Huggins’ experiences are extravagantly unbelievable, nevertheless it’s impossible to watch Love and Saucers and truly disbelieve. This is not because Love and Saucers upends your entire conception of the universe or our place in it; or makes the case for sustained extraterrestrial interference in Earthly affairs. Instead, it’s because of Huggins himself: earnest, straightforward and unwilling to evangelize or project beyond the exact parameters of his memories. Whether alien, other-dimensional, supernatural or psychological, Huggins presents the remarkable events that have shaped his life with a straightforward honesty and humility that draws us in, maybe not to an alien realm, but to the absolute certainty that the fantastical has been touched.
Love and Saucers’ greatest strength as a documentary is the dignity it affords Huggins’ experiences. There is no cutting away to lurid UFO photos or testimonials from History Channel kooks. There’s just one man’s life, the story he tells and the canvasses on which he processes unearthed memories of abduction, communion and sexual awakening.
Love and Saucers director Brad Abrahams spoke with Player.One about how he captured and dignified Huggins’ life and work, without falling into the typical UFO documentary tropes. “Love and Saucers is much less about aliens and alien abductions — it’s about the person.”
Abrahams filmed Love and Saucers over a three-year period, conducting interviews a few days at a time, occasionally staying with Huggins in his Hoboken, New Jersey home. “What strikes me so much: David is just such a seemingly normal, simple spoken, straight talking kind of guy,” Abrahams told Player.One.
Only one outside expert is consulted in Love and Saucers: Dr. Jeffrey J. Kripal, in the Department of Philosophy and Religious Thought at Rice University, whose research considers the overlap between religious epiphany and sex. “I wanted someone who was skeptical but not cynical,” Abrahams said.
But why a religious perspective? “[Kripal] doesn’t see alien abductions as any different from someone in the 15th century having a Christian religious experience or in the Greek times having a deity experience. These are all the same things happening to us,” Abrahams explained.
Kripal’s appearance comes late in the documentary, but he makes explicit one of Love and Saucers ’ great strengths. Rather than treating Huggins as a question — “Did this happen?” — it dignifies human experience, no matter how extraordinary.
Which is not to say that Love and Saucers avoids the question of how closely Huggins’ experiences may hew to objective reality, whatever that means. The pieces are there for any determined skeptic to concoct a plausible psychological out: abusive parents and Budd Hopkins’ landmark alien abduction book, Intruders: The Incredible Visitations at Copley Woods, which hit Huggins like a thunderclap, returning some of his repressed memories when he read it in 1987.
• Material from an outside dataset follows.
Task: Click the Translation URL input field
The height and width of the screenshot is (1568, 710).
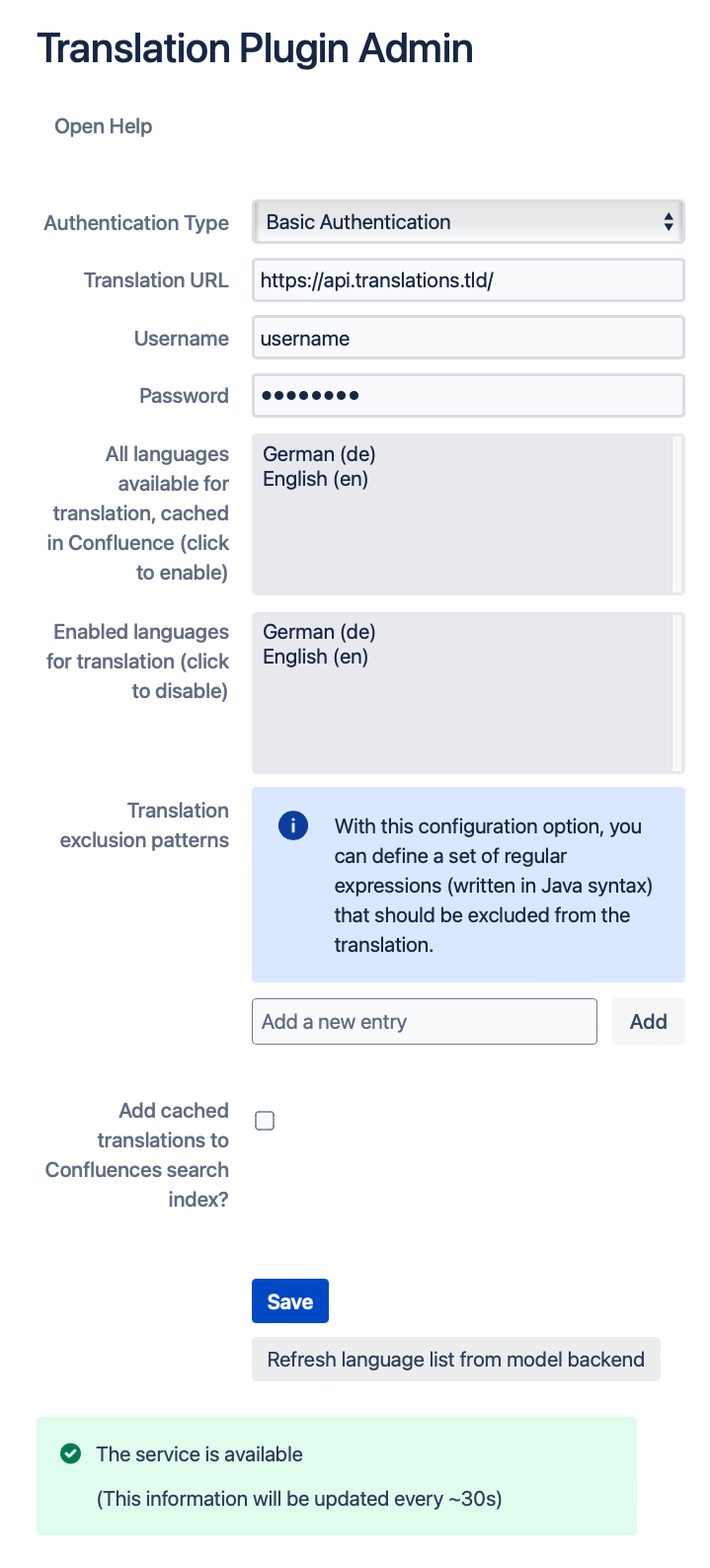Action: (x=467, y=279)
“It’s very complex, I don’t have a straight answer. I think it’s clear in the film that I believe that David is telling the truth about what he experienced, but not necessarily that I believe that what happened to him happened literally,” Abrahams said. “He’s having these memories of something that happened to him, but maybe he couldn’t articulate it and we have a tendency to pull from the world around us.”
Abrahams brought up a possible connection between Huggins’ abduction accounts and his immense VHS collection, nearly 2,000 tapes, many sci-fi and horror (Huggins’ makes several excellent recommendations, including ghost story classic The Uninvited and 1973’s squamata body horror, Sssssss). “It’s a chicken and egg, did he collect those VHSs because of those encounters, or did he pull from those VHS tapes?”
“There’s definitely an impressionability in everyone,” Abrahams said. “David experienced something, but the context of what happened is colored, just by being human.”
And it’s that human need to understand, to process those experiences that confuse and tantalize us, that motivates Huggins’ paintings as much as the viewer’s interest.